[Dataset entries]
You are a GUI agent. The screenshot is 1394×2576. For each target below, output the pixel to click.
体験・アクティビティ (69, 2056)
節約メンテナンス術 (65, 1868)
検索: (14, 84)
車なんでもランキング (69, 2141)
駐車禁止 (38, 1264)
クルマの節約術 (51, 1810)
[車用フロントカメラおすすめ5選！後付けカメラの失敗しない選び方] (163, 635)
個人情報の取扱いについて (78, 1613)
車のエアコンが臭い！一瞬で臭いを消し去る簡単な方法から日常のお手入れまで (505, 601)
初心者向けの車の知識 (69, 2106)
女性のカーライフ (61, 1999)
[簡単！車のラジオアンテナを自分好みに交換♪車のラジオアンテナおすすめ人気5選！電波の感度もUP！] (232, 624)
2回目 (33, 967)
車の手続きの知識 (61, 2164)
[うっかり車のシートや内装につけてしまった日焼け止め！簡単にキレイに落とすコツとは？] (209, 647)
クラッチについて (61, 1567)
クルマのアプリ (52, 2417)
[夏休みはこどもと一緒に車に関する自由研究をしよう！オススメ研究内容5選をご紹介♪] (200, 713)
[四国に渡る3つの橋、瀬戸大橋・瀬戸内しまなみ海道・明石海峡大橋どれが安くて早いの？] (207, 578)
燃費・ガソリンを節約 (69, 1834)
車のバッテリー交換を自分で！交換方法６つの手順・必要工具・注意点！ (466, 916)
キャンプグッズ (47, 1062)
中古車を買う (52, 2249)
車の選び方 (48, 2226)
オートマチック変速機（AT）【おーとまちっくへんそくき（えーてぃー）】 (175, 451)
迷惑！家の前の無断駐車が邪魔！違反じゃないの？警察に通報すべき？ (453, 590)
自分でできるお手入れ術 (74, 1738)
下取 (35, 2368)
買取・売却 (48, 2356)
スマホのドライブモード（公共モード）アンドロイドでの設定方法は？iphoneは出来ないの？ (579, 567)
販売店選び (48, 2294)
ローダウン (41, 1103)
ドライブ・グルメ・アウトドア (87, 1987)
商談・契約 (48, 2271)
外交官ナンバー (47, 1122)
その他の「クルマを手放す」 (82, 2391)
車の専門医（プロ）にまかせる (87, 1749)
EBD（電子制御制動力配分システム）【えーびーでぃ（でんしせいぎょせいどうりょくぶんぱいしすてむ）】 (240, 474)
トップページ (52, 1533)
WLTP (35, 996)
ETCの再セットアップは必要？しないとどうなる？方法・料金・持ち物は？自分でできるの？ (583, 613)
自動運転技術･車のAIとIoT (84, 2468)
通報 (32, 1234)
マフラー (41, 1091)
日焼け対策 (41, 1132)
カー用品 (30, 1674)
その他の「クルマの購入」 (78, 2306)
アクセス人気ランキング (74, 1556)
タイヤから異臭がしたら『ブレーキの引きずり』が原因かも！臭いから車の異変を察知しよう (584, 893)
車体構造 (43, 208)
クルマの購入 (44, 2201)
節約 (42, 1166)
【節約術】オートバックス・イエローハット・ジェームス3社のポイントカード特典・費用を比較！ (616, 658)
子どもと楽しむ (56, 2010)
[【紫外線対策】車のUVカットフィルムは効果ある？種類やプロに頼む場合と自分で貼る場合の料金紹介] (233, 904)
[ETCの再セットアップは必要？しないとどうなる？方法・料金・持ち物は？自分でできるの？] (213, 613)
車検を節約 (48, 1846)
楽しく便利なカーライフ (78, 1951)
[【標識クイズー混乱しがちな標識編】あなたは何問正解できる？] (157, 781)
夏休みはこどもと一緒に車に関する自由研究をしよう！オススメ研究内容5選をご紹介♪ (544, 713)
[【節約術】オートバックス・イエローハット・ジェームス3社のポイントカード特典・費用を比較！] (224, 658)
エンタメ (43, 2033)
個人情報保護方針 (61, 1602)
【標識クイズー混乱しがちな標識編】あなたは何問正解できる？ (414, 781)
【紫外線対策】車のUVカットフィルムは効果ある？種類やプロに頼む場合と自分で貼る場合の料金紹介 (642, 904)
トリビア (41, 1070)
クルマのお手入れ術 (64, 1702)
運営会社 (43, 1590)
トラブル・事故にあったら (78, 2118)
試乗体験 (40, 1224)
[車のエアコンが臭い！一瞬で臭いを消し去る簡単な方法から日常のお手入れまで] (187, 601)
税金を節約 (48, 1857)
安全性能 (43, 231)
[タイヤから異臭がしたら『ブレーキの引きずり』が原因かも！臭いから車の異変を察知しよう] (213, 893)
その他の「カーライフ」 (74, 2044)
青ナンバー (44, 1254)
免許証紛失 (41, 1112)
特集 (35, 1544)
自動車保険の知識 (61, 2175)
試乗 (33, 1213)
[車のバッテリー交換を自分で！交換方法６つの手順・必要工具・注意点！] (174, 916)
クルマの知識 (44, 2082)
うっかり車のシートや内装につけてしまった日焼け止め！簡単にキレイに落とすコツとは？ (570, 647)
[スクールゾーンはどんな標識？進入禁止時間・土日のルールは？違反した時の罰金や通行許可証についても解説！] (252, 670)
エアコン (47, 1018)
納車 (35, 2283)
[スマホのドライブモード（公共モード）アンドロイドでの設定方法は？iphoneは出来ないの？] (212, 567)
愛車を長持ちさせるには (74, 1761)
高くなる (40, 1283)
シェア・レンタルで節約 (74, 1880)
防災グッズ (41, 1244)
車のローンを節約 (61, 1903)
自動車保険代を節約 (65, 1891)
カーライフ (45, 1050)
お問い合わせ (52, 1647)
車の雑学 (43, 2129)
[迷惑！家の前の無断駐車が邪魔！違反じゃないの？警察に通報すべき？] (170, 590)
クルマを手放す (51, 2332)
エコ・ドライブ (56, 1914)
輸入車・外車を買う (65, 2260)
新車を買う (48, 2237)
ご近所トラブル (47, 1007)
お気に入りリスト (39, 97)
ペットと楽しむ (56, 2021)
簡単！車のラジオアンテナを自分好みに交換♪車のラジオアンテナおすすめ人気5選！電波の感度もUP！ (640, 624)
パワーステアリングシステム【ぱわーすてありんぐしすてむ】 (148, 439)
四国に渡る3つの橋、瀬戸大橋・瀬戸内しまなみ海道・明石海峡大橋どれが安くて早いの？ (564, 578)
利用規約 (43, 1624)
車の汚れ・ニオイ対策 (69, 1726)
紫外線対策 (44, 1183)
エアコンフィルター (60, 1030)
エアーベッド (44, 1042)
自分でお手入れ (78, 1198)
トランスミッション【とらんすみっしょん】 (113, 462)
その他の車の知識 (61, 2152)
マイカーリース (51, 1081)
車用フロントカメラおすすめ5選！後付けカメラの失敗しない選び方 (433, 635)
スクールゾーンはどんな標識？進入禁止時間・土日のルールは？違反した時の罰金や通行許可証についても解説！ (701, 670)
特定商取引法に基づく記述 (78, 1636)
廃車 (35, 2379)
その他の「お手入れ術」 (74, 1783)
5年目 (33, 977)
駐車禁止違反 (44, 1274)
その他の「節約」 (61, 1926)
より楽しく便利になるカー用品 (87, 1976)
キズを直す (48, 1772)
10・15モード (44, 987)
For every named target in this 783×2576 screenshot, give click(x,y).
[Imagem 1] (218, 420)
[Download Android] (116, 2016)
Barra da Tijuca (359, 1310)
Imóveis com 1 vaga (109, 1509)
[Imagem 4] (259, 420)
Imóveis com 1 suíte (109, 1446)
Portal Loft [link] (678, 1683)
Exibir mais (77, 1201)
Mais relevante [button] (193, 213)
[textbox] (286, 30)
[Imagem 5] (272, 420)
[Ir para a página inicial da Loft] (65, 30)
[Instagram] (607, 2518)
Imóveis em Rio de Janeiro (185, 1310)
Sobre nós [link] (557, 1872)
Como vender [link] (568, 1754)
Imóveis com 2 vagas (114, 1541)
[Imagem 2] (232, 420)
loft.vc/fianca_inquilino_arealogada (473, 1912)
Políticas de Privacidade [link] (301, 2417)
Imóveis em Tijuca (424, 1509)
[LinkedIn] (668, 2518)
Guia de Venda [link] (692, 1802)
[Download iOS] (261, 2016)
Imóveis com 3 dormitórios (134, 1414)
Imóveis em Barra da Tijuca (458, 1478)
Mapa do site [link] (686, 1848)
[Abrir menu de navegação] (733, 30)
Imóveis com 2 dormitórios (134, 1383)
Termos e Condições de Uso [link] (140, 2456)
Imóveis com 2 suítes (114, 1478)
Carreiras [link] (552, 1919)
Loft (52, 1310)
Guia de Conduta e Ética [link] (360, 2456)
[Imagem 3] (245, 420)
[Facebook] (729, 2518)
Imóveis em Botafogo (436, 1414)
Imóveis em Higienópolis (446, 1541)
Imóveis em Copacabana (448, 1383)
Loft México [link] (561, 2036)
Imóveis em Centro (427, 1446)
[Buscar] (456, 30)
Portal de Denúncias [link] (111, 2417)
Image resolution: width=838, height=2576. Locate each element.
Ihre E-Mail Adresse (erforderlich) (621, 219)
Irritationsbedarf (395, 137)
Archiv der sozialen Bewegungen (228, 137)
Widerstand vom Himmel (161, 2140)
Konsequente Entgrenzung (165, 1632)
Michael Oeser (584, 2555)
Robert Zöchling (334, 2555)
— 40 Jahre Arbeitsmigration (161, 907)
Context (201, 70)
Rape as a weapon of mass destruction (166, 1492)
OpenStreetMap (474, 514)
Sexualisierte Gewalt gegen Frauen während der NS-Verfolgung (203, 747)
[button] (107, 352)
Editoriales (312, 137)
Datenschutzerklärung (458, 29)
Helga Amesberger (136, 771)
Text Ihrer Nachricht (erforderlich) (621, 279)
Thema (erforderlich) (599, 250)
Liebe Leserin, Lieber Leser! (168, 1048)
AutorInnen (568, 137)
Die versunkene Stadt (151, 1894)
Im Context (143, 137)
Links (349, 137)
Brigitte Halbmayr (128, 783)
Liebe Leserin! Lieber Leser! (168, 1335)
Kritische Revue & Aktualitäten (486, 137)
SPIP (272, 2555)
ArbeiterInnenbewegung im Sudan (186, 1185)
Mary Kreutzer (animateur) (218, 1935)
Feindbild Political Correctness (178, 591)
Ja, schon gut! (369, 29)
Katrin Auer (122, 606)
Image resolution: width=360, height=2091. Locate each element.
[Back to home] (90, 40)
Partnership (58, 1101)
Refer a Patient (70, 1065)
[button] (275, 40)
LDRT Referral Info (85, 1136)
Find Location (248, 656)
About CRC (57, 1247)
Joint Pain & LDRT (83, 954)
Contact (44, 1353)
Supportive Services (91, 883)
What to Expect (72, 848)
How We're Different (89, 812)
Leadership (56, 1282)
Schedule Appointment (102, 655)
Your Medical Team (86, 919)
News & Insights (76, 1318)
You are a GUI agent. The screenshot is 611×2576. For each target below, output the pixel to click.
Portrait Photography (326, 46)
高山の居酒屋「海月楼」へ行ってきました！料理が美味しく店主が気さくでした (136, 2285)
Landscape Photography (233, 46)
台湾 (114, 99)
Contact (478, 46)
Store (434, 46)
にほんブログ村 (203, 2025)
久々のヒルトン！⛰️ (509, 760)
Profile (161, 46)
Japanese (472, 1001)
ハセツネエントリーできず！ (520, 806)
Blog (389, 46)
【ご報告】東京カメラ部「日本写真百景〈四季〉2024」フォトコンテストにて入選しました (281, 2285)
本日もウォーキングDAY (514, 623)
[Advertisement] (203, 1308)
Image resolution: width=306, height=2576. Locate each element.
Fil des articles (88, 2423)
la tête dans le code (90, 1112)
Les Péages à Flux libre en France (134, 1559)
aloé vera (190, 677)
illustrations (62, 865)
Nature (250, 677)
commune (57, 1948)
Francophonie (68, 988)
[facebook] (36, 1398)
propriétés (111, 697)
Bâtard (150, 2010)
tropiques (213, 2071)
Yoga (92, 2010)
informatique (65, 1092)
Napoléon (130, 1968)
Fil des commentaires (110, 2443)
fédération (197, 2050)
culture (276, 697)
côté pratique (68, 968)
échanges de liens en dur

Prompt — Produce an exact repeat of the lines from the one containing "Yoga (92, 2010)" through the last line of the data, and nothing more.

Answer to this task —
Yoga (92, 2010)
informatique (65, 1092)
Napoléon (130, 1968)
Fil des commentaires (110, 2443)
fédération (197, 2050)
culture (276, 697)
côté pratique (68, 968)
échanges de liens en dur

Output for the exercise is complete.